Capital Turf Management has found a good revenue stream in treating roads.
The extreme winter weather that’s been hitting the Northeast U.S. region in recent years has often made it tough for plows to clear the roads effectively. Yet that has led to a profitable side business for Capital Turf Management in Huntingdon Valley, Pa.
“If there’s a storm, cities and towns will call us in to pre-treat the roadways,” says Andrew Adams, president of Capital Turf Management, which has offices in Pennsylvania and Maryland and 12 full-time employees.
“We have a truck with a modified boom arm, and we use that to apply a combination of salt and magnesium calcium,” Adams says. “We will put lines in the roadway, and when temperatures get to a certain level, that helps to melt the snow.”

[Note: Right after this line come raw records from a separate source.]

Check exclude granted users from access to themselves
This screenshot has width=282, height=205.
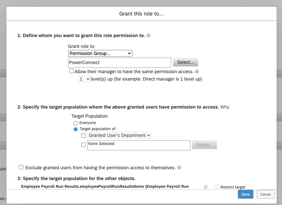[x=21, y=167]
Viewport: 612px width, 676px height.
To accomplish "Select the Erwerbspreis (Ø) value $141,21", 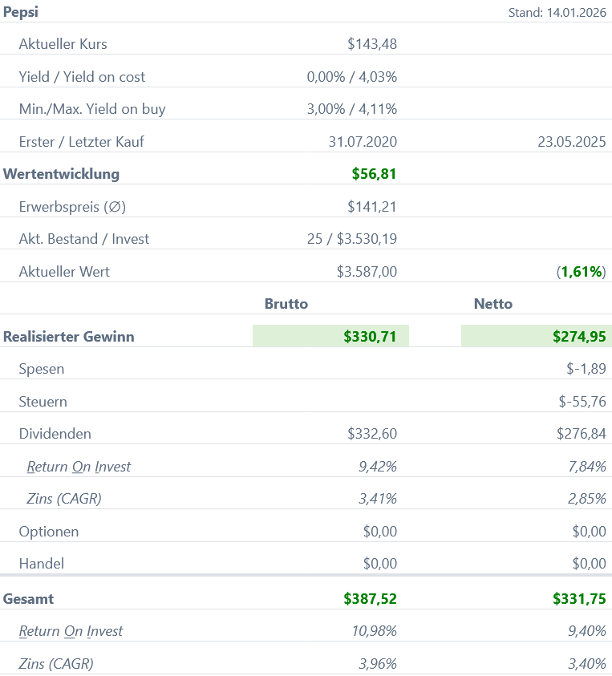I will [371, 207].
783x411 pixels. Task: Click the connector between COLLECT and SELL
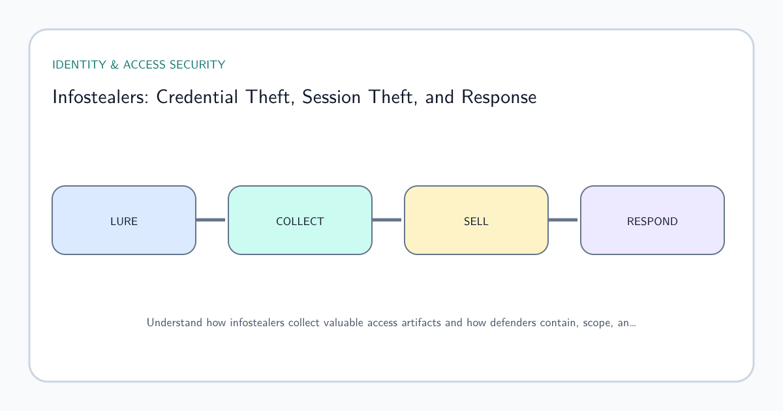pyautogui.click(x=387, y=220)
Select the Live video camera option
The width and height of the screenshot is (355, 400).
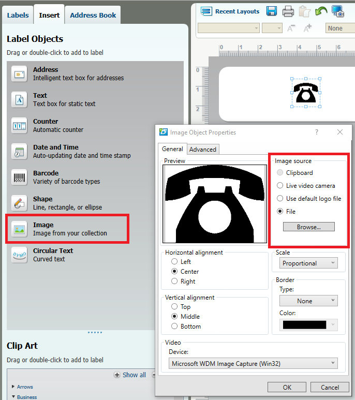[280, 186]
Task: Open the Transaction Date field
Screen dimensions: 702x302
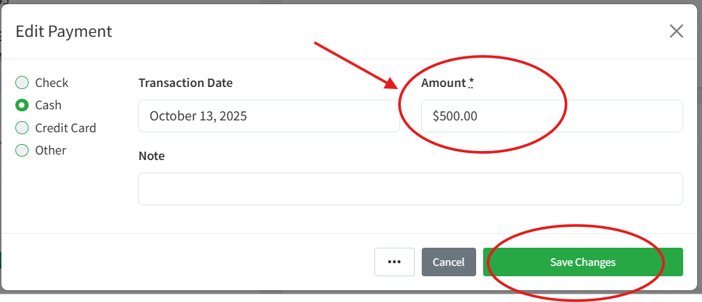Action: [x=268, y=116]
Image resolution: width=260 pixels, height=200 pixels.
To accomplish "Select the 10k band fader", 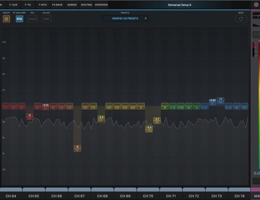I will (221, 101).
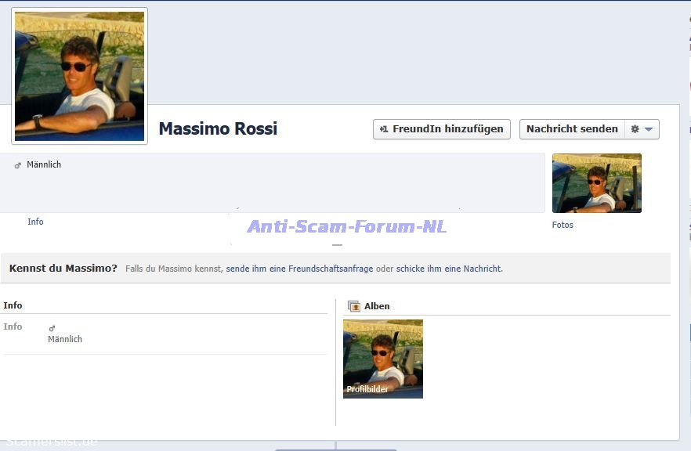Click the Alben album icon
691x451 pixels.
[354, 306]
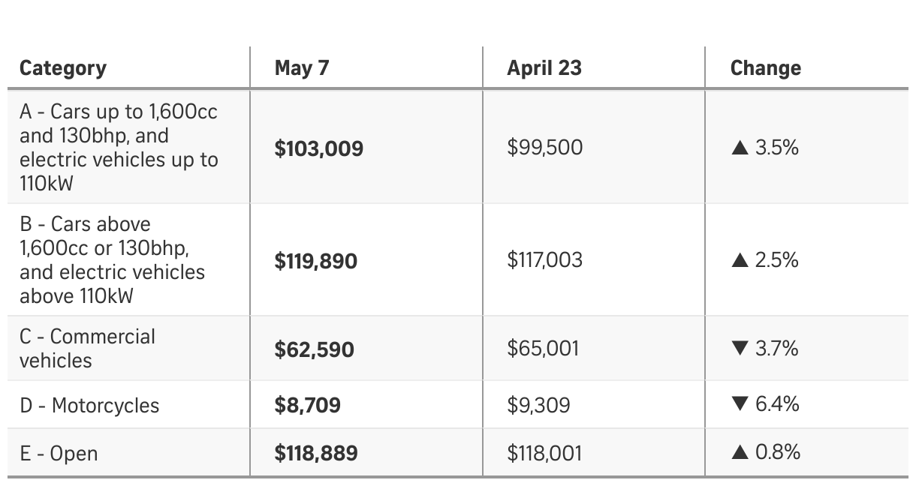916x486 pixels.
Task: Click the Category column header
Action: coord(63,68)
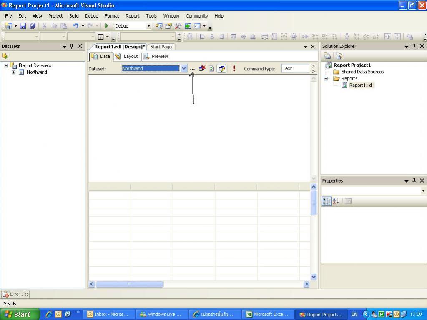
Task: Toggle Categorized view in Properties panel
Action: click(327, 201)
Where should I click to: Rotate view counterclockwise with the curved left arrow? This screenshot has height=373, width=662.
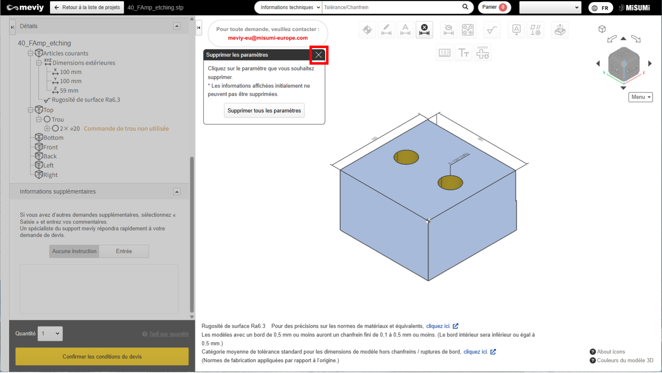click(612, 39)
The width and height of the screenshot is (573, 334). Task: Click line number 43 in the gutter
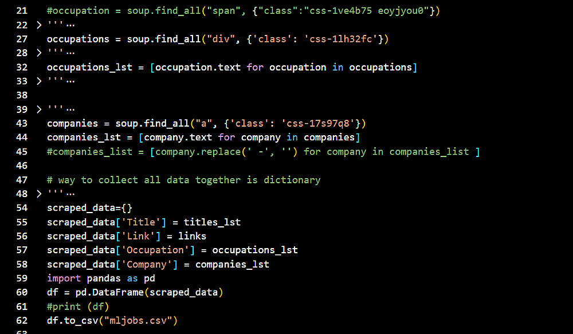tap(22, 123)
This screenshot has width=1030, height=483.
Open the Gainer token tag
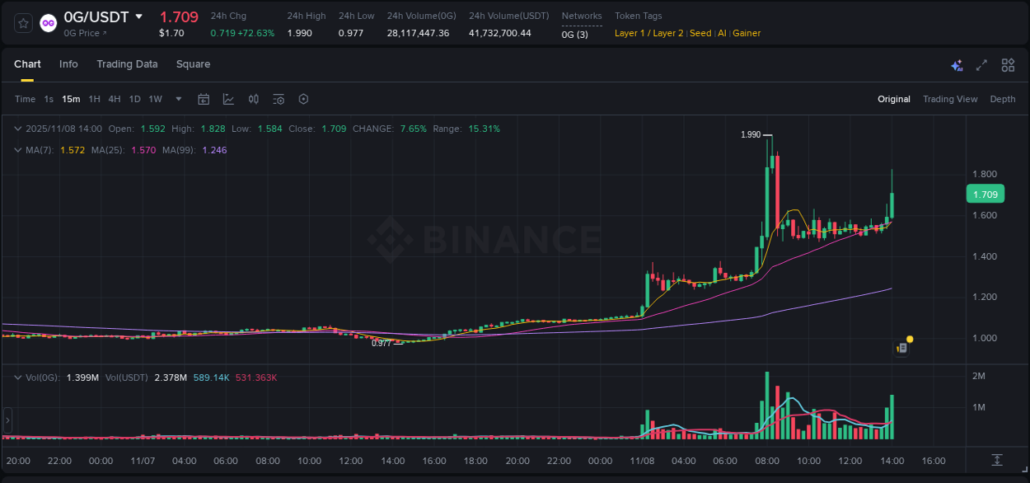[746, 33]
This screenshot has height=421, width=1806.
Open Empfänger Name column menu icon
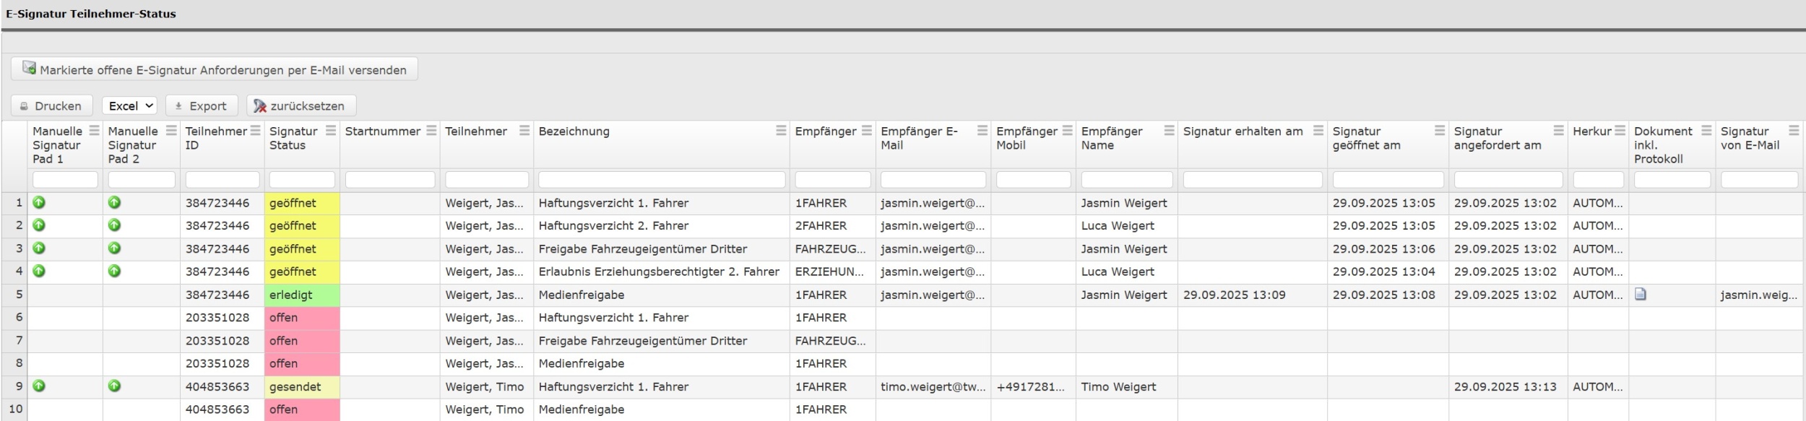coord(1169,131)
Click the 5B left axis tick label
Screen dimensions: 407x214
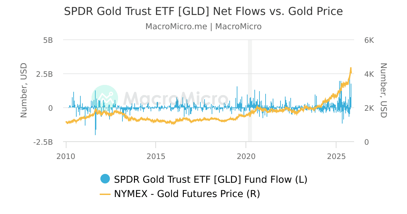click(x=48, y=40)
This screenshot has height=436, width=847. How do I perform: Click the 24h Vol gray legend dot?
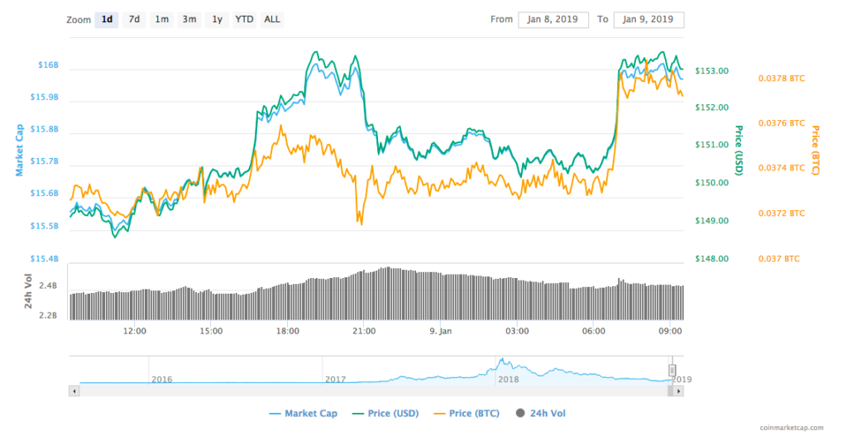point(521,413)
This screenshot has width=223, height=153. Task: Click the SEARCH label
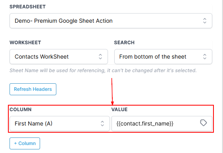124,43
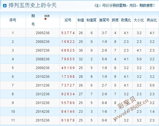Select issue number 2005236
This screenshot has width=159, height=126.
pyautogui.click(x=42, y=33)
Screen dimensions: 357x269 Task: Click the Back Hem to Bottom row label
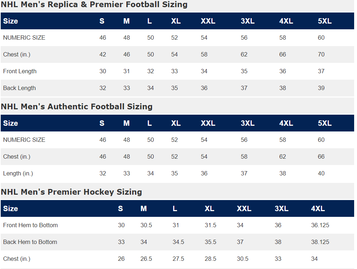(x=30, y=242)
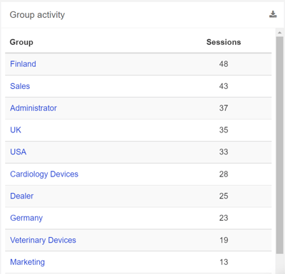Click the Marketing sessions count 13
Viewport: 285px width, 274px height.
click(x=224, y=262)
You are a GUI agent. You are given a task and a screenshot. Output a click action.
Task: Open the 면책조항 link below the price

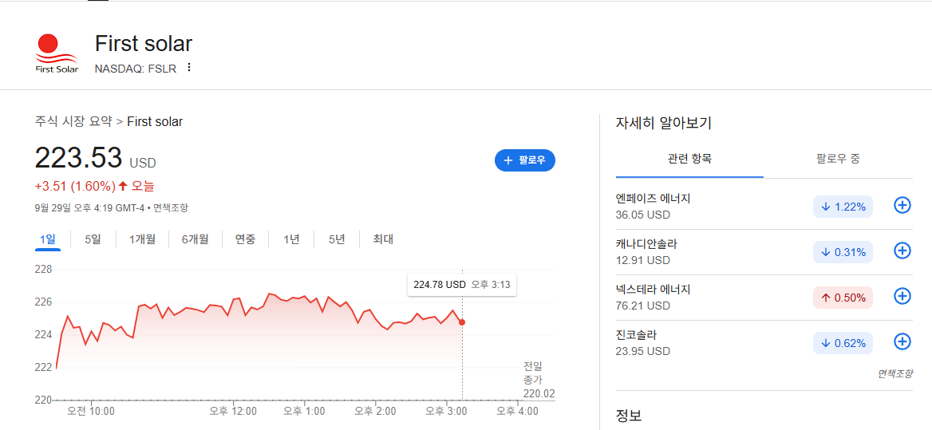[x=172, y=208]
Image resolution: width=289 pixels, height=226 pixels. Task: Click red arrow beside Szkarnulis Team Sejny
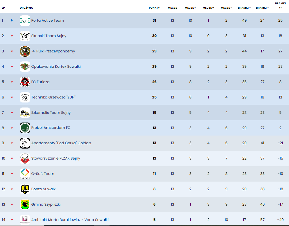click(12, 113)
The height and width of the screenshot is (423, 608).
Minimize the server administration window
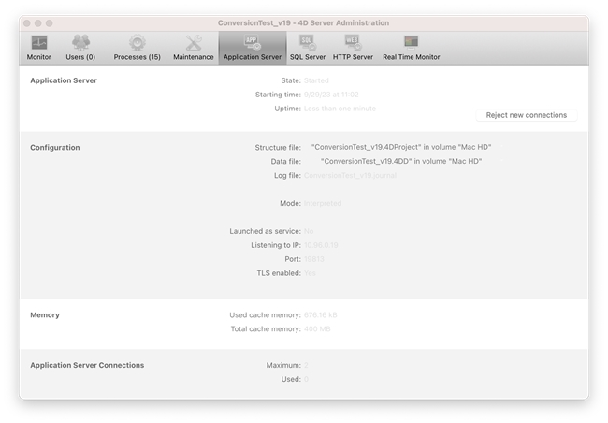(38, 22)
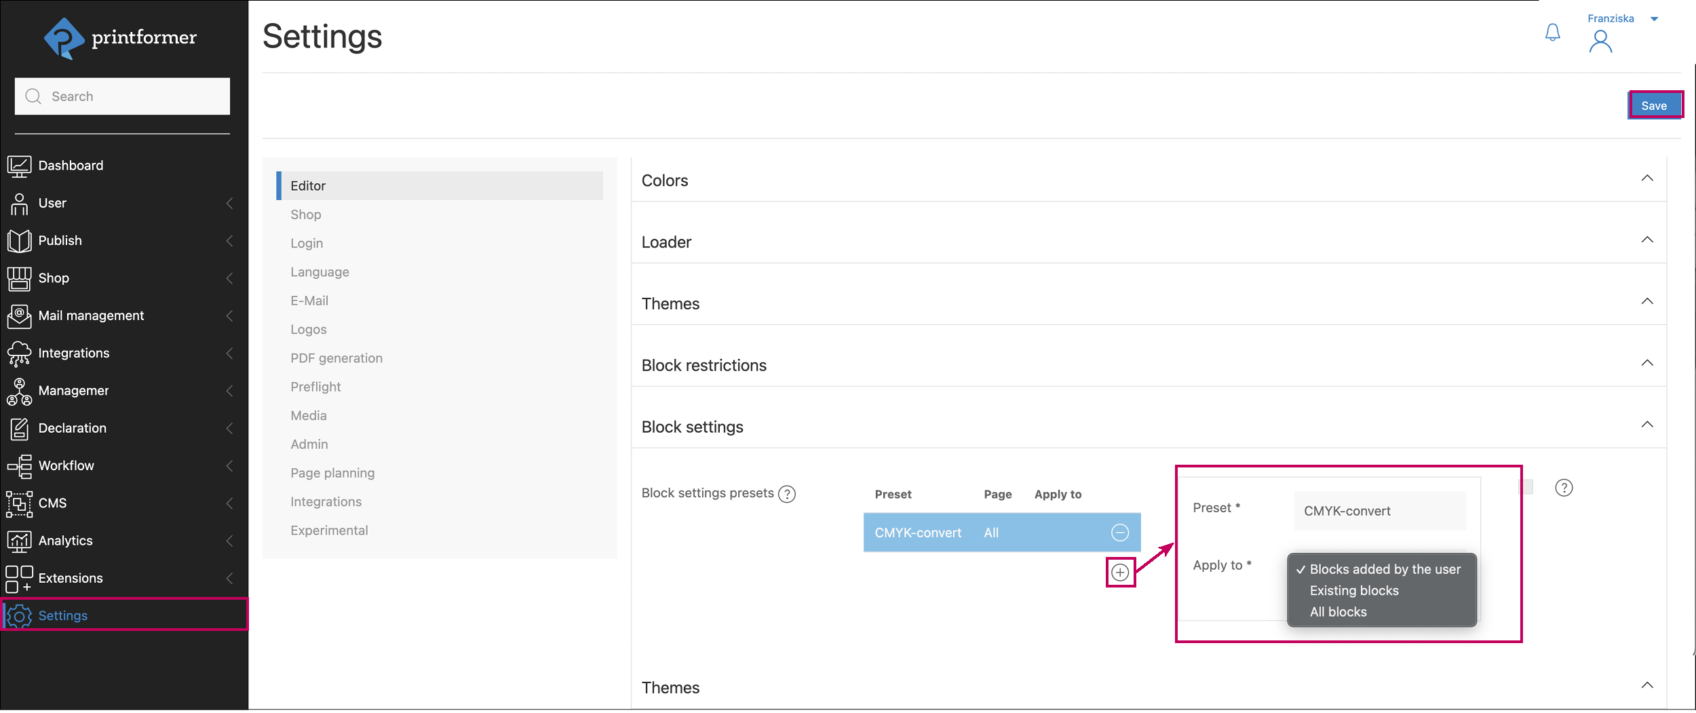Choose "All blocks" option in dropdown
This screenshot has height=713, width=1696.
coord(1338,613)
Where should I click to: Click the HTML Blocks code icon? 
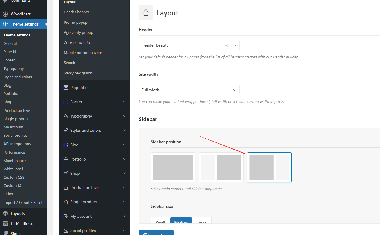[x=5, y=223]
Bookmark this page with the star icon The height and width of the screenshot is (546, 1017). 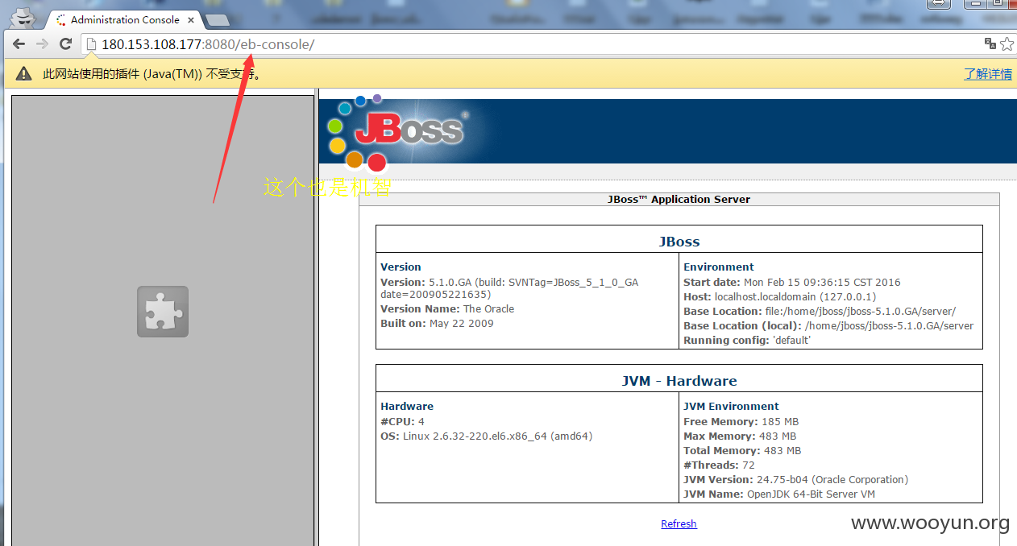1007,44
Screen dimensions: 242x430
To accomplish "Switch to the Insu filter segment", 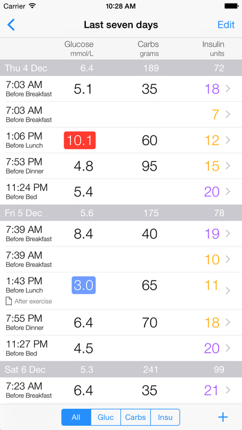I will (165, 417).
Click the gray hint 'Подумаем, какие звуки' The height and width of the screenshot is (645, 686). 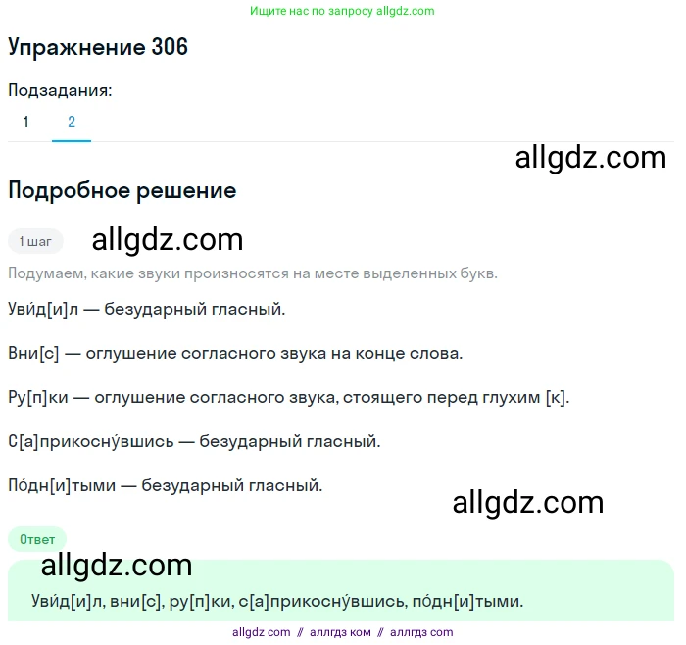pos(253,273)
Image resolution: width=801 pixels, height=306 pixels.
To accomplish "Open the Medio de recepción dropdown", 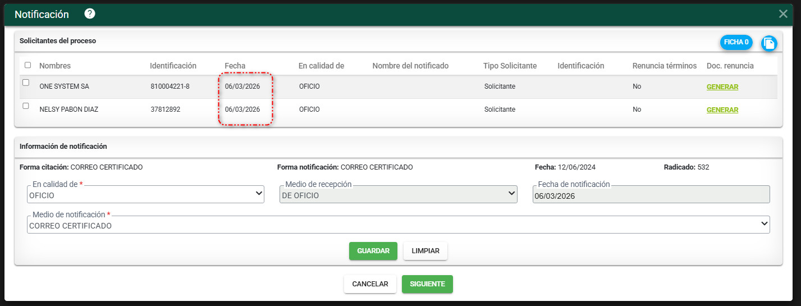I will click(x=398, y=194).
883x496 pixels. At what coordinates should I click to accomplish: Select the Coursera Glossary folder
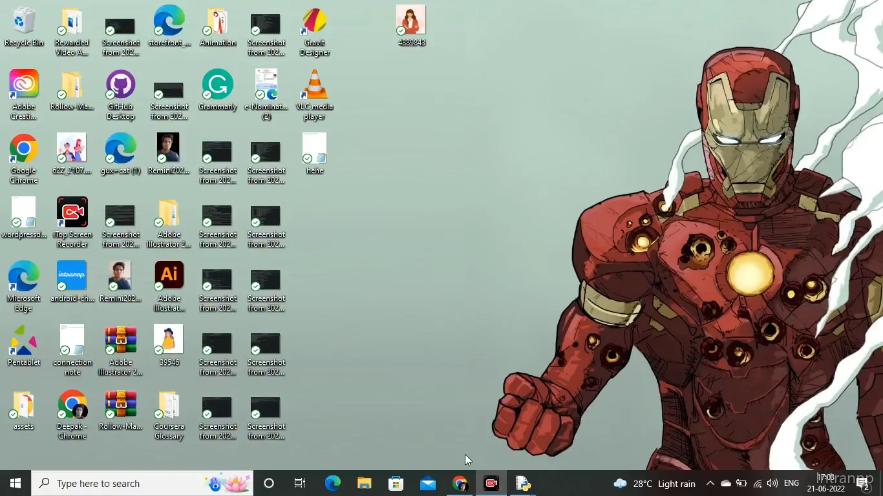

Perhaps the best part is that Capital gets paid for the service whether it snows or not, unlike plowing businesses that are dependent upon the snowfall an area receives.
“It’s a crapshoot for people,” Adams says. “We’ll get a call and do it, and if it turns into rain, then we still get paid.”
Adams believes that add-on services such as this one, if they are properly thought out and managed, can be very profitable for landscape companies. “As much competition as there is, it’s not a bad idea to diversify a little bit,” he says. “As long as you stay focused on your main thing and it doesn’t take away from what you know best.”